Bringing the patient into the cancer discovery process
The biggest remaining problem after mapping the tumor, Gabriel said, is the combination of patients and their tumor heterogeneity is a massively complicating factor. The exponential combinations of various genetic and environmental factors that apply to an individual patient coupled with the unique complexity of their cancer makes identifying optimal treatments extremely challenging, slowing the drug discovery process and wasting billions of dollars on the development of ineffective drugs that fail in U.S. Food and Drug Administration (FDA) Stage 3 clinical trials.
Theoretically, though, if you could take all those factors into account, you would be able to optimize cancer treatments on a patient by patient, cancer by cancer basis.
“To understand all that you need AI, because it’s just way too complex,” Gabriel said. “What we do is use a database of 150,000 patients, 131 tumor types, and 30 different cancers. It includes the height, weight, age, diabetes status, do they smoke, drink, and so on. In addition, we have screening information from cancers we’ve isolated on what drugs worked and didn’t work.”
That AI used is an iterative one and uses three components, known as CoRE, PeDAL, and TruTumor. The system is managed by Helomics, a Predictive Oncology company. That data can then be used to support other efforts at companies working toward Predictive Oncology’s larger mission of eliminating cancer once and for all, Gabriel said.
“We’re bringing the patient into the discovery process,” he added. “It was too complex before we had computers and AI, but now we do and so we’re bringing that patient data back into the discovery process early on. And we’re bringing in tumor heterogeneity as well.”
Gabriel’s hope is to deploy this method of tumor mapping and treatment optimization to expedite drug discovery and increase the number of effective cancer treatments that make it to market quickly. Further, it’s about identifying which patient populations respond best to which drugs, so as to match the genetic background of the patient and their type of cancer to a specialized treatment regimen.

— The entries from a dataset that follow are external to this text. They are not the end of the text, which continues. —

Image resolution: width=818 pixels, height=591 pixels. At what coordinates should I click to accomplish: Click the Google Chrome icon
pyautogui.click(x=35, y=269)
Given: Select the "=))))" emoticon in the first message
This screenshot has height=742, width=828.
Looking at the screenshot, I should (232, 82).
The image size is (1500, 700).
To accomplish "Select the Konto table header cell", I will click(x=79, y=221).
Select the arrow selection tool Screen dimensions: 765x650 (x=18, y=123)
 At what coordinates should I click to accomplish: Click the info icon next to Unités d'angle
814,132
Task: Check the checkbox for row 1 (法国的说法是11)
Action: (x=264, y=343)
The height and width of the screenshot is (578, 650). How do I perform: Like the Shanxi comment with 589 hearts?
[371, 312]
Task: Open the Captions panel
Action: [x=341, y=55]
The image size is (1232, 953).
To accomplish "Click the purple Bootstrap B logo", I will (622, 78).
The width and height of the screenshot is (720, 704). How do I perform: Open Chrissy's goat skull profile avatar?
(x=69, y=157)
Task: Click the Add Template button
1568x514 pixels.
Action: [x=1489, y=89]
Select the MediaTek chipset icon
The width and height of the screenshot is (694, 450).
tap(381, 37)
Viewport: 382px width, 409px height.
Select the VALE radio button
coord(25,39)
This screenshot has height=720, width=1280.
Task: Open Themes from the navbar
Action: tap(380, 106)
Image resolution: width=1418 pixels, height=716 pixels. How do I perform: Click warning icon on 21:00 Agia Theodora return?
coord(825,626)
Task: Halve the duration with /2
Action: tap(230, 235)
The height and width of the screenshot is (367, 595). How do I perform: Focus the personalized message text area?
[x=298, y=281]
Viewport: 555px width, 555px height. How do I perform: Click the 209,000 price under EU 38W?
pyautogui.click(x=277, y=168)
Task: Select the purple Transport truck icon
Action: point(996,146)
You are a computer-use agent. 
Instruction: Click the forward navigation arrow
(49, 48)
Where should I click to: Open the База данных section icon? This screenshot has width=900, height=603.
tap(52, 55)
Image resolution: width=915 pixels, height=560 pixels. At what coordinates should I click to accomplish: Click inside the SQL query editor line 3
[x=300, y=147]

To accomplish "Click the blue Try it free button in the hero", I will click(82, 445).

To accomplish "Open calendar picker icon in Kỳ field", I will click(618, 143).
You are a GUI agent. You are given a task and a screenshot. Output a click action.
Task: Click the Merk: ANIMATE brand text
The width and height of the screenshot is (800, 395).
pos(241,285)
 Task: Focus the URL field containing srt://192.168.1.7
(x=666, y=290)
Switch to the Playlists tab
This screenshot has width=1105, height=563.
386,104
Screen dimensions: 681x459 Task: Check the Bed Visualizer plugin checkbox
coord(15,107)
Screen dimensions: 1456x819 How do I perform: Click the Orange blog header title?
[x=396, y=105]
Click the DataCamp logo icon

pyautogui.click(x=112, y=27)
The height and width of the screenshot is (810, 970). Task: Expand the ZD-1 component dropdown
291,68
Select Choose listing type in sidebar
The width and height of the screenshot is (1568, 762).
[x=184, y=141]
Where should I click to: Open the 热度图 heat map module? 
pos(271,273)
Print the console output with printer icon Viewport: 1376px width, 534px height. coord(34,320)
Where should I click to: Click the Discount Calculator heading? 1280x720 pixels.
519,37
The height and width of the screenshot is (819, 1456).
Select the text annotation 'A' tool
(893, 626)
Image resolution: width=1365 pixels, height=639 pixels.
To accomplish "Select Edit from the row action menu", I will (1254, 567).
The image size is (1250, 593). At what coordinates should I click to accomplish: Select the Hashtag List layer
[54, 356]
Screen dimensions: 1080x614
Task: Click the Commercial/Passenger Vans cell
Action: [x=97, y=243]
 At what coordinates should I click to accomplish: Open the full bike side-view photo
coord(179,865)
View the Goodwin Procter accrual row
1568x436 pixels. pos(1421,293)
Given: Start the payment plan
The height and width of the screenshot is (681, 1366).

Toward a cancer-free future
Predictive Oncology has brought together the team to recognize the mission that Gabriel and so many others share. With the CoRE, PeDAL, and TruTumor AI algorithms from Helomics, the insights from TumorGenesis research, and the ability of Soluble Biotech to improve the efficacy of vaccines and biological medications, the complete puzzle of cutting edge cancer research needed to one day eliminate cancer altogether is finally coming together.
Richard Gabriel is the President of TumorGenesis a wholly owned subsidiary of Predictive Oncology and senior vice president of research and development for Predictive Oncology, an artificial intelligence powered cancer research company dedicated to eliminating cancer, has spent his career using chemistry, genetics, and big data to do amazing things.